MALVERN, Pa. — Adam Selverian knows a thing or two about project management — he’s the vice president of project management at Accelerant, serves as the lead instructor for Penn State Great Valley’s Project Management Certificate Program, teaches the course "Project Initiation and Planning," works with Great Valley to provide private training for a variety of companies, and previously taught the other three courses in the project management certificate, as well as the Project Management Professional (PMP) exam preparation course.
Using his years of project management experience, Selverian recently collaborated with the Project Management Institute (PMI) to create a six-part informational video series called “Creating the PMO of the Future.”
The impetus for the videos was a book Selverian wrote about creating a project management office (PMO). He pitched the book to some publishers; despite their interest, Selverian was deterred by the cost and long process. Instead, he reached out to the PMI to see if they would be interested in publishing it.
Publishing through the PMI would have been quicker and more cost effective, but, after some discussion, Selverian and the PMI agreed that the best way to proceed would be changing the book into a series of videos to make the content more accessible.
“It’s [about] the lifecycle of how to create a PMO,” Selverian said. “Each chapter or video is the step. So, the first step would be current state snapshot. Second step, gap analysis. Third step, creating the PMO. Fourth step would be monitoring the governance, then you go to the metrics, then you monitor ongoing. So, that’s the six-step program I put together and that’s what the entire video series is based on.”
Channeling his real-world project management experience into teachable moments is something Selverian is familiar with from his time in Great Valley’s Project Management Program. Real-life experience is one of the main aspects that fuels his teaching method, a tactic he picked up almost 20 years ago when he was a student in the program.
For Selverian, the most impactful lessons stemmed from the instructors’ integrating examples from the working world. So, once he got his PMP certification and began teaching a few years after completing the program, that’s the approach he took.
A few years later, he took the reins as lead instructor, allowing him to adapt the curriculum as he wanted. Selverian knew what the most important change would be: An increased focus on immediate, real-world application.
Now, all instructors work in project management full time and often use examples from their workplaces to inform classroom discussion, which is one of the highlights for students, according to Selverian.
“[Students can] apply some of what they learned on Thursday night on Friday,” Selverian said. “I’ll have something up on the board and I’ll say, ‘Tomorrow, when you go to work, I want you to do this and see how that works out.’ Sometimes it works, sometimes it doesn’t. And that generates conversation the following week. … You always have a student that says, ‘It worked for me,’ and one who says, ‘It didn’t work for me’ and then we have that conversation, but that’s the balance, why it works for some and not others. I think that the entire group learns from that.”
The real-life application is part of a three-pronged approach that’s applied across the entire program. The other facets focus on the more technical, academic side of the project management body of knowledge and around the PMP exam, which many students opt to take after completing the certificate.

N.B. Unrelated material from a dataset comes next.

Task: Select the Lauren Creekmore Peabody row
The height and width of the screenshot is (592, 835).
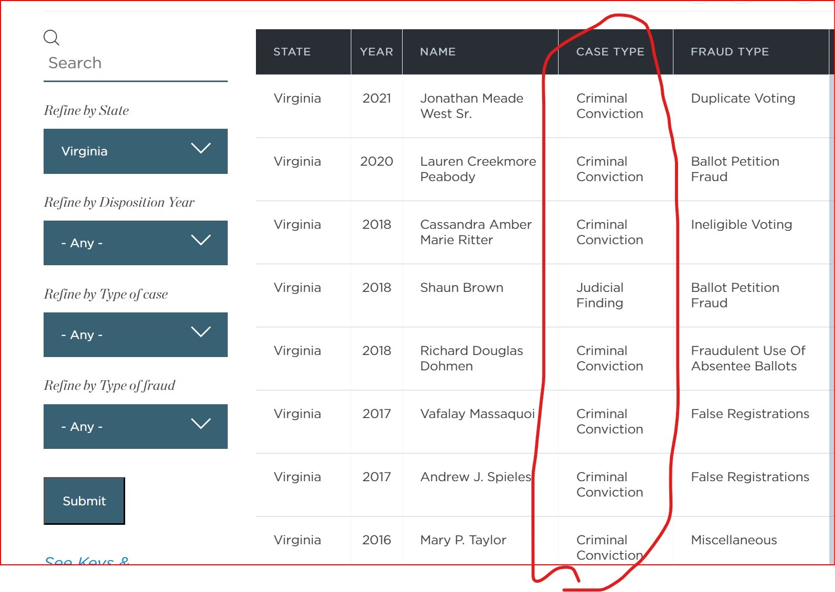Action: (478, 169)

That teaching philosophy has worked for Selverian for the 17 years he’s taught in the program and helps keep students engaged. According to Selverian, students rarely miss class and even joined from different time zones while classes were held remotely.

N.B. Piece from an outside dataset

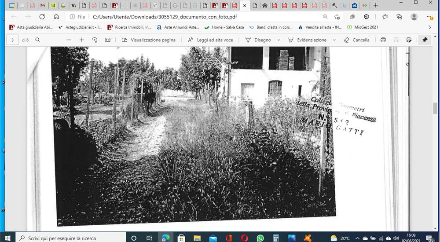This screenshot has height=242, width=440.
Task: Click the PDF search magnifier icon
Action: click(x=37, y=40)
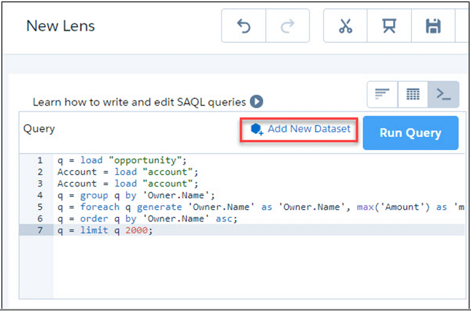Place cursor in the load "opportunity" line

pos(124,160)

And that’s his favorite part of teaching in the Project Management Program — the students and their dedication.
“The nice thing is that they want to be there,” Selverian said. “It’s a choice. It’s not like you’ve got to graduate high school or college and it’s some elective. It’s none of that. … It’s awesome. That’s a big part of it, just enjoying it because they want to learn, they want to fix stuff, and I enjoy watching the light bulbs go off.”

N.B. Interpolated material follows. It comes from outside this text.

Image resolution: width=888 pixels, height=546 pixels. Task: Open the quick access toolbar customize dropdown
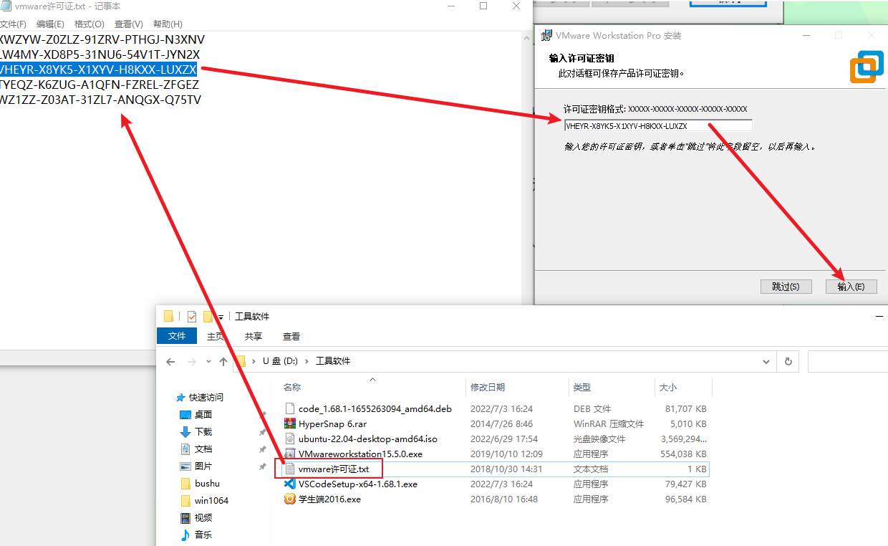[x=221, y=317]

Another one of Selverian’s favorite parts of the program, both as a student and as an instructor, is the opportunity to connect. In fact, one of his classmates helped Selverian get the job he said jump-started his career.
“The networking aspect of the whole thing is absolutely, truly valuable,” Selverian said. “For example, you have students that are in their group that exchange business cards. They get to know each other, some of them could be out of work for whatever reason and they’re looking to get back in. Whatever it might be, the networking component is amazing.”